Americans have accepted the facts of life and the necessity of prison facilities, but what the teabag generation does not like is the Prisons existing as a government function without turning a profit. Putting private firms in charge of prisons will reduce government, but figuring out how adding a profit making middle man can be portrayed as an efficient step toward economic efficiency was more of a challenge.
Isn’t one way to do that, to bust the prison guards union and pay the private security employees less, make some profit, and do some cost reduction?
That brings up a disturbing aspect of the new philosophy of prisons. If you were a cut-rate guard, which group would you rather supervise: a bunch of inept grass-smoking slackers or juvenile delinquents who don’t hesitate to commit burglaries or steal cars?
So, if you prefer low maintenance stoners, how are you going to get enough to fill your facility?

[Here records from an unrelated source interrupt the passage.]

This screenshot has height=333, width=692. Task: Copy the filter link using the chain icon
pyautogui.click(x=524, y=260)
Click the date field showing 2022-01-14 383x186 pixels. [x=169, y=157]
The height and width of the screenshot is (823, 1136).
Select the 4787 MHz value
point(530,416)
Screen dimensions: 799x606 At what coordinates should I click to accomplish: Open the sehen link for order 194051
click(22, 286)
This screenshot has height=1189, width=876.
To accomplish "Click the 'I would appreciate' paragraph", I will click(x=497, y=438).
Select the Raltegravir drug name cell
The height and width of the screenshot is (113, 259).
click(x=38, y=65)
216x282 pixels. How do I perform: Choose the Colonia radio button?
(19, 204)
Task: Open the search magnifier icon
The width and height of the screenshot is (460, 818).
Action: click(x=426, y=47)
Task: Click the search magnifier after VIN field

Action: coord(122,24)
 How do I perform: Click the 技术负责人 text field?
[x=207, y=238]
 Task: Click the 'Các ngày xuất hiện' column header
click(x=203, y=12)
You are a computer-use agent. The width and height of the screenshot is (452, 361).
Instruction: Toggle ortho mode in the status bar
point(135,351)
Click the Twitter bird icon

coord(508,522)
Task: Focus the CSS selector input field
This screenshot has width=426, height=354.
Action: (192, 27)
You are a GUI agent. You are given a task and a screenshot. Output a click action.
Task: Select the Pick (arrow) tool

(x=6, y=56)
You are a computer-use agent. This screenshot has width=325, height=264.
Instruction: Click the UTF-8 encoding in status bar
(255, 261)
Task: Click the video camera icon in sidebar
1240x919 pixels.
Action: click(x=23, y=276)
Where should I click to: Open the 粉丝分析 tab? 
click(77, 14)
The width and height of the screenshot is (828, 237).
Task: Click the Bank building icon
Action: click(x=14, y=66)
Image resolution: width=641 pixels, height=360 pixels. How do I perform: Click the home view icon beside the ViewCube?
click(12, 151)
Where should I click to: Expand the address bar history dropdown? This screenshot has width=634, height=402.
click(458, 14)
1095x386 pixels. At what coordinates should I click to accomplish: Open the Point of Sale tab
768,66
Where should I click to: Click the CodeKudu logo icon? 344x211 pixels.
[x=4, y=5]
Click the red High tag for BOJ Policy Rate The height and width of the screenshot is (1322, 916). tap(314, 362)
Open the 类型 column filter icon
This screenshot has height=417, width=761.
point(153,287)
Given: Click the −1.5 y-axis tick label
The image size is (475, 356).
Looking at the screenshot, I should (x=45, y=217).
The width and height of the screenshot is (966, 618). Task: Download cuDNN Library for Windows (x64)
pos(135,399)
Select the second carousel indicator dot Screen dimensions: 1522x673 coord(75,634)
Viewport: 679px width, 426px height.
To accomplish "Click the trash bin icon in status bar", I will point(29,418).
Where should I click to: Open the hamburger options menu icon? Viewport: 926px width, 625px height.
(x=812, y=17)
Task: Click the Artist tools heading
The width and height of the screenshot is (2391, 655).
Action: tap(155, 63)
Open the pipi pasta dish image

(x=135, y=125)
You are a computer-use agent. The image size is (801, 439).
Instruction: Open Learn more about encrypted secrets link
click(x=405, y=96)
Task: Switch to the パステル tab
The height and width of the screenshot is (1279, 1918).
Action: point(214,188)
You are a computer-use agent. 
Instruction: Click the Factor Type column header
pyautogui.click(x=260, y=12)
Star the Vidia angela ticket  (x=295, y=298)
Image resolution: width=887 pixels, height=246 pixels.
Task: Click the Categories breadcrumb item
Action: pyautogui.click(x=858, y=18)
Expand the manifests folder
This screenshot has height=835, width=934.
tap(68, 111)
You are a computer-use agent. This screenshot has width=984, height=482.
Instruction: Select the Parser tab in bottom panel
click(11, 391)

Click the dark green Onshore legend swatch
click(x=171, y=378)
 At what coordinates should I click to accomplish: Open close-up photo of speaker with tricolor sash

Can you think of a better source for new “customers” than a tough as nails judge?
There were stories about the furor over illegal aliens in Arizona that asserted that the underlying motivation for the fuss was to get more illegal aliens and use them as inmates in a prison-for-pay facility because a poor day laborer would be a much more preferred detainee than a bank robber, or someone who was found guilty of aggravated assault.
We found out about the trial, which took place in our old home town of Scranton Pa., while listening to one of the few Mike Malloy radio shows that had not been preempted by Lady Bear or Dons Basketball. In L. A. the Kings Hockey matches are the culprits who preempt the prolific progressive pundit. Malloy ran the intriguing prison for profit item in the profusion of information designed to fuel outrage. Is it any wonder that the conservative capitalists prefer to preempt the guy who provides a tsunami of information that might undercut the conservative trend towards a thousand year Republican Reich?
Do some Google News searches for Judge Ciavarella, Robert Powell, Robert Mericle, and Judge Michael Conahan. Maybe you will find enough to do a book on the scandal from the anthracite area. Maybe there’s enough on the down side of the perplexing prisons for pay problem for a book length project?
When an online columnist finds enough information for just one short column that means he has done a good job. After this column is posted, we gotta find some new underreported topic and gather enough for an interesting installment. We can’t put all the relevant material in a column that gets scanned at top speed so why try. Perhaps we can find out where all the homeless hippies in Venice CA have gone? We have already posted a column that looks at the trend of sports programs replacing partisan progressive political punditry, so scratch that idea.
Will there be a Kings game on tonight or will we be able to hear the Mike Malloy Program?
Albert Einstein has been quoted as saying: “A human being is part of a whole, called by us the Universe, a part limited in time and space. He experiences himself, his thoughts and feelings, as something separated from the rest a kind of optical delusion of his consciousness. This delusion is a kind of prison for us, restricting us to our personal desires and to affection for a few persons nearest us. Our task must be to free ourselves from this prison by widening our circles of compassion to embrace all living creatures and the whole of nature in its beauty.” Isn’t compassion one of the Capitalists’ Seven Deadly Sins?
Now the disk jockey will play Johnny Cash’s “Live at Folsom Prison” album, his “At Osteraker Prison” album, and his “Live at San Quentin” album. We gotta go for a walk on the Venice Beach. Have a “ramblin’ man” type week.